- Selected excerpt -

* begin *

You are viewing a plain text version of this content. The canonical link for it is here.

Posted to dev@geronimo.apache.org by Alex Blewitt <Al...@ioshq.com> on 2003/09/09 20:53:52 UTC

Re: Geronimo Deployment Descriptors -- and premature optimisation

On Tuesday, Sep 9, 2003, at 17:44 Europe/London, Jeremy Boynes wrote:

>> However, it doesn't necessarily mean that it can't generate the XML,
>> rather than a binary-compatible format that Jeremy was suggesting. An
>> XML document will always be more portable between versions than a
>> generated bunch of code, because when bugs are fixed in the latter you
>> have to regenerate, whereas with an XML file you don't.
>
> Please do not think I am thinking binary is the only way to go - that  
> notion
> was discarded back in EJB1.0 days. What I want is to have it as an  
> option.

Can I make a few observations here:

o Assumption: large XML files take long time to parse, therefore the  
server will be slow to start up
o Assumption: the way to solve that is with the deploy tool, and  
possibly a combined XML+binary format.

I think there are other solutions to the problem than just these.  
Whilst it is true the XML file parsing can take some time, it's not  
actually likely to be where the amount of time is taken up in the  
server. If we had metrics to prove it, I'd shut up, but we don't.

I'd postulate that we would be able to fire up the server faster if we  
used a different optimisations; for example, a multi-threaded startup  
(like provided by Avalon) instead of a single threaded model; an  
on-the-fly parse of the XML file instead of into a DOM/POJO; ditching  
the JMX later and using Java method calls; and so on.

But we don't *know* that this is where the bottleneck is. It may be,  
and we can run tests to show that in a simple scenario, option A is  
faster than option B, but that doesn't mean that that's where the  
bottleneck will be in the server.

But if it takes (say) 10 or 100 times as long to dynamically create the  
bean, we are solving the wrong problem. Don't get me wrong, I don't  
know how much time it takes to create a bean -- but we don't seem to  
have any profiling to suggest the various options. It could even be the  
case that a more optimised XML parser would solve the problem, or a  
different way of creating the POJOs.

I'd also like to disagree that this optimisation should be done by the  
deployer. Why not have it done by the server when the code is deployed?  
Sure, you wouldn't want it to happen every time the server starts (like  
compiling JSPs) -- so dump out a binary representation at the server  
side, and drop that cache when the application gets redeployed. That  
way, you still get the fast startup (2nd time onwards) whilst  
maintaining portability and without having to sacrifice any issues with  
the developer.

> For example, parsing the XML with
> full schema validation is a dog - on my machine even a simple file  
> takes a
> couple of seconds and a couple of MB and I am concerned about a) large
> applications with hundreds of modules taking forever to start, and b)
> applications trying to run with constrained resources. And yes, we do  
> need
> to consider these things :-)

* end *

- Data entries -
* begin *

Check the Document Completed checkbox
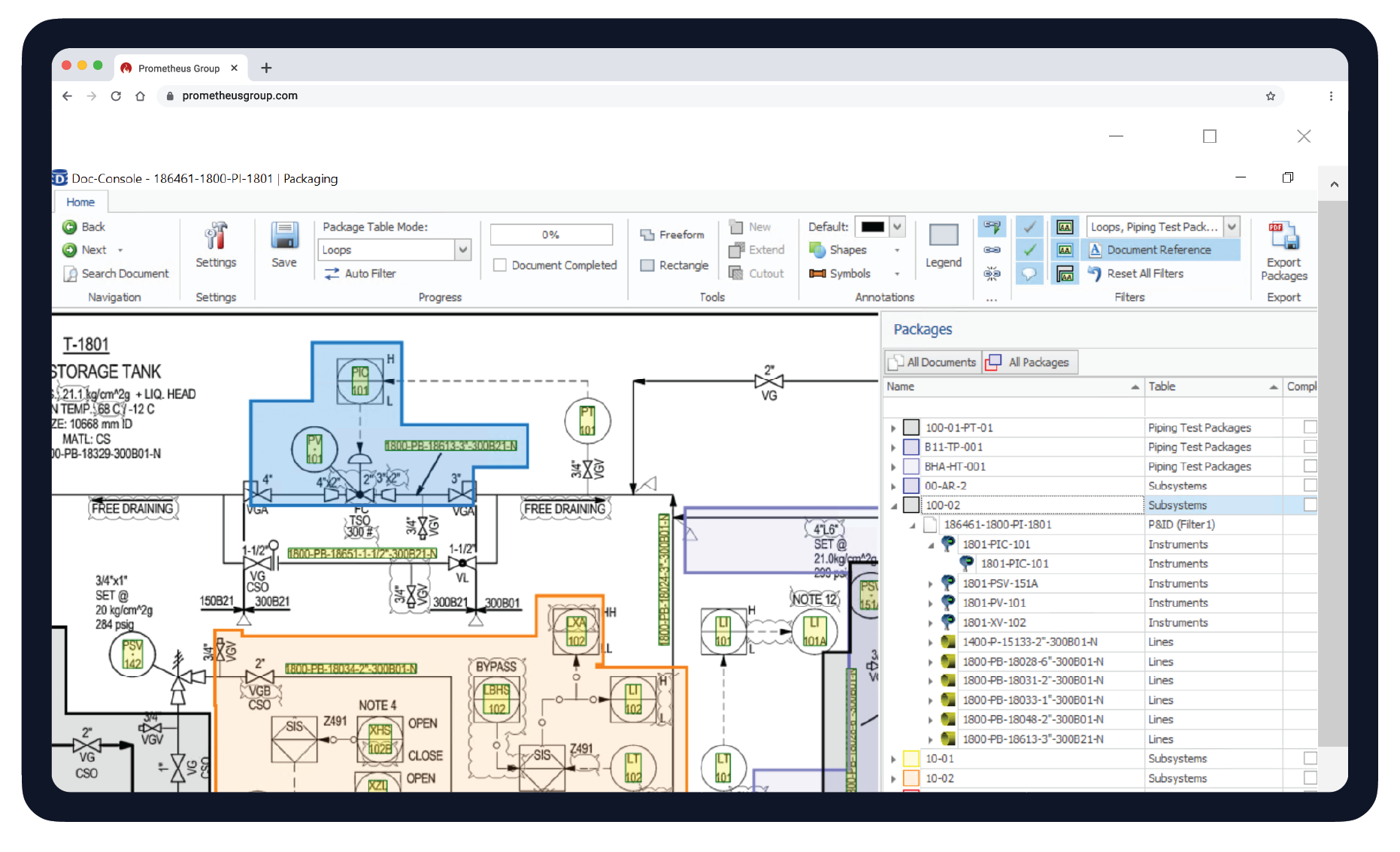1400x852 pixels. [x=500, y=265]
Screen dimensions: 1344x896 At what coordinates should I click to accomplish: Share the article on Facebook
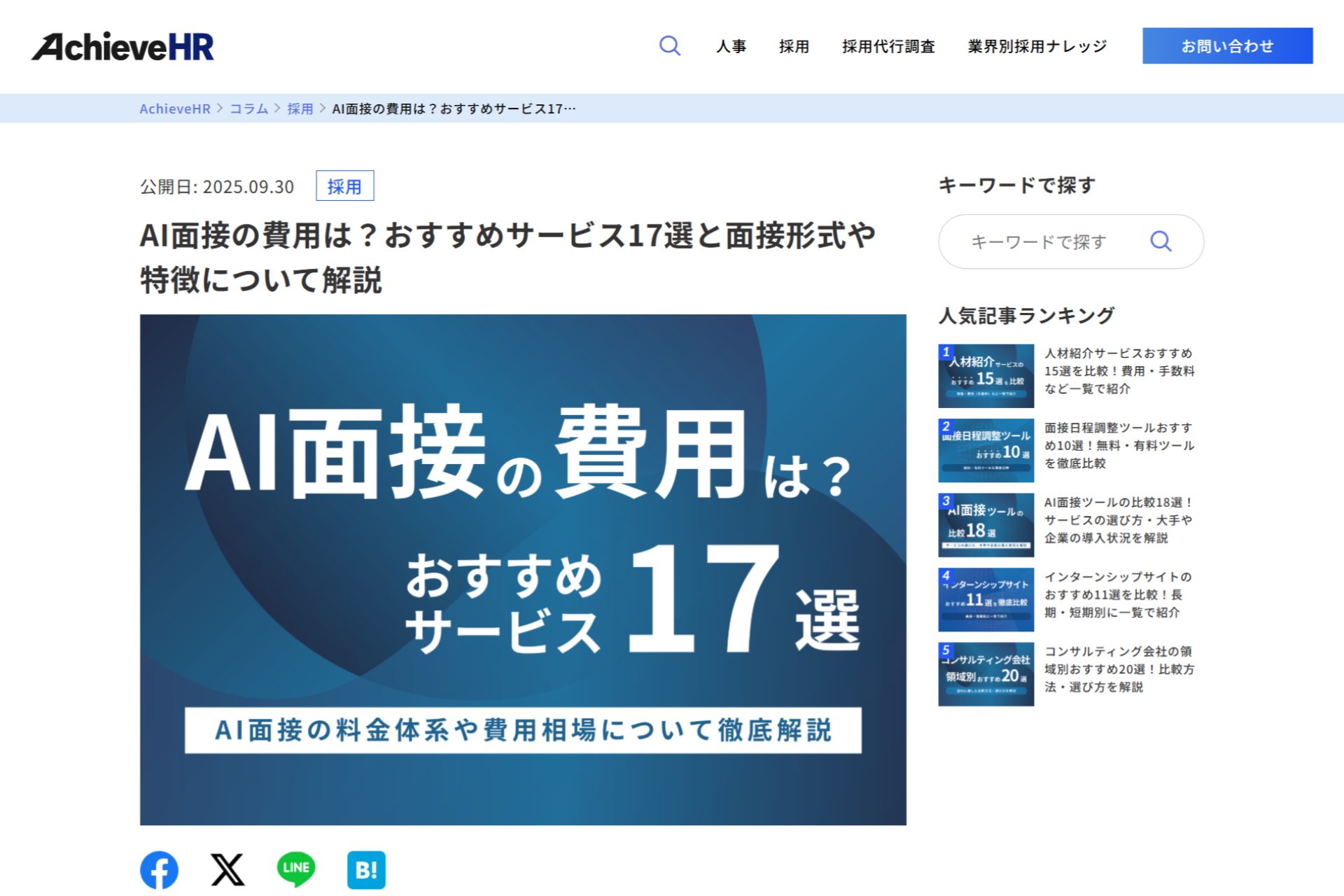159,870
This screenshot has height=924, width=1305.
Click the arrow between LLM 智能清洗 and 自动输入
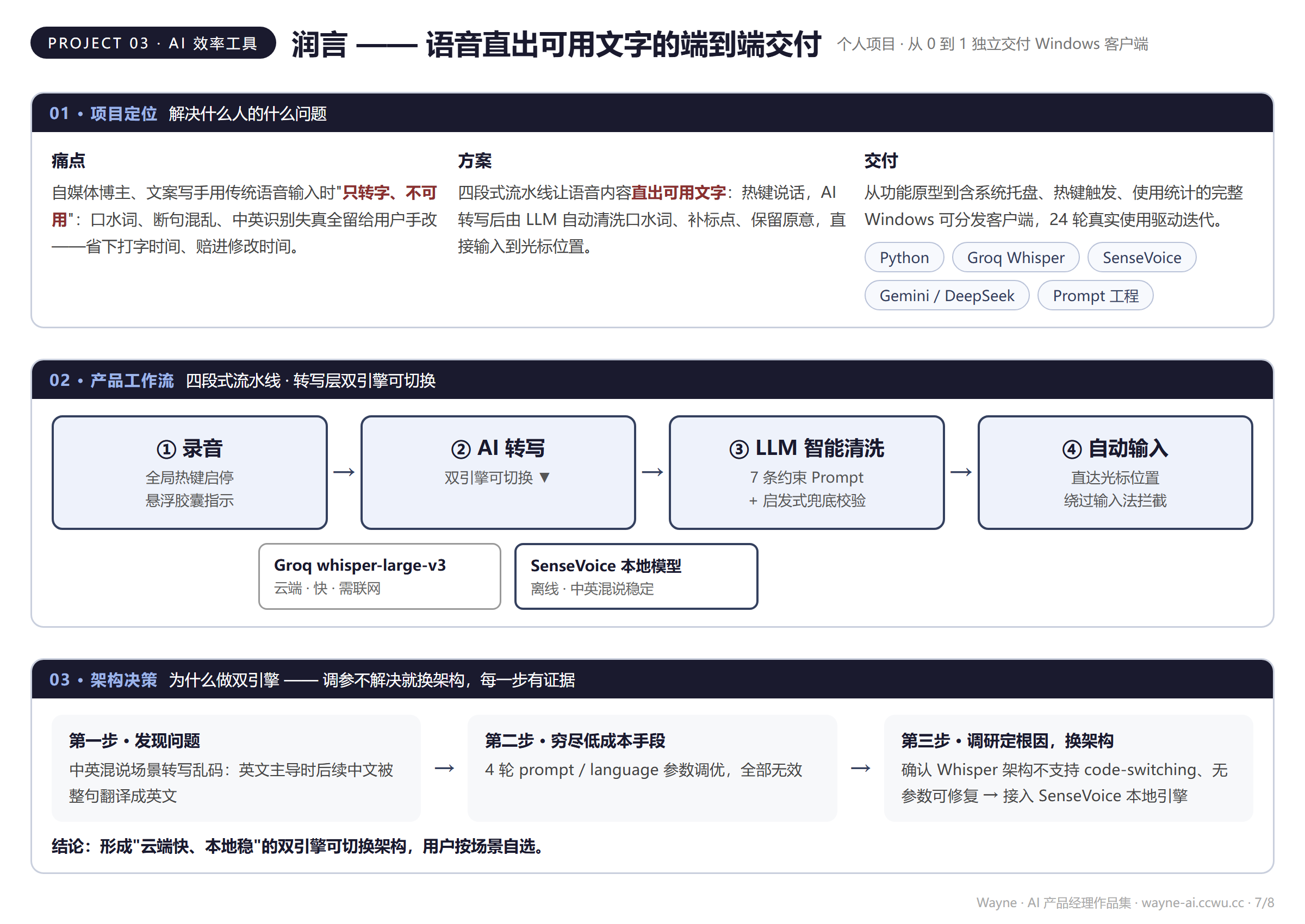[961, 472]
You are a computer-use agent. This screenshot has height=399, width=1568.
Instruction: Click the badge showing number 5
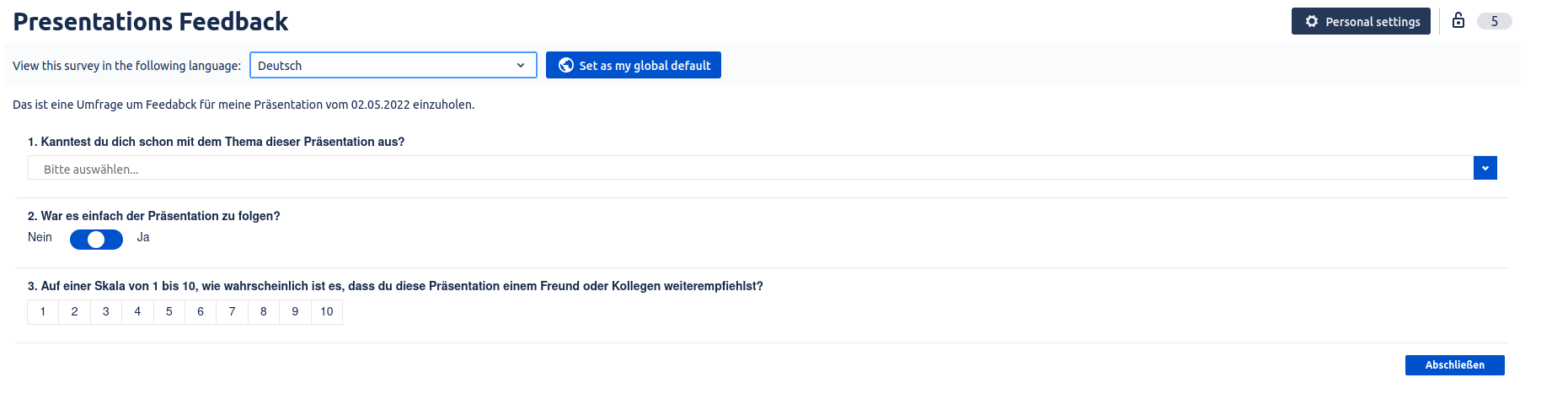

* end *
* begin *

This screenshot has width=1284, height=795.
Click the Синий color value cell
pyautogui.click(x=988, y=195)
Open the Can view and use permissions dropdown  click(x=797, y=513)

* end *

- Task A -
Translate into French this sentence from the Geronimo mailing list post: "Whilst it is true the XML file parsing can take some time, it's not actually likely to be where the amount of time is taken up in the server."
- Task B -
Reproduce verbatim the portion of the Geronimo mailing list post that opens with the words "But we don't *know*" and closes with "creating the POJOs.".

- Complete response A -
Même s'il est vrai que l'analyse du fichier XML peut prendre un certain temps, il est en réalité peu probable que ce soit là que le serveur passe ce temps.

- Complete response B -
But we don't *know* that this is where the bottleneck is. It may be,  
and we can run tests to show that in a simple scenario, option A is  
faster than option B, but that doesn't mean that that's where the  
bottleneck will be in the server.

But if it takes (say) 10 or 100 times as long to dynamically create the  
bean, we are solving the wrong problem. Don't get me wrong, I don't  
know how much time it takes to create a bean -- but we don't seem to  
have any profiling to suggest the various options. It could even be the  
case that a more optimised XML parser would solve the problem, or a  
different way of creating the POJOs.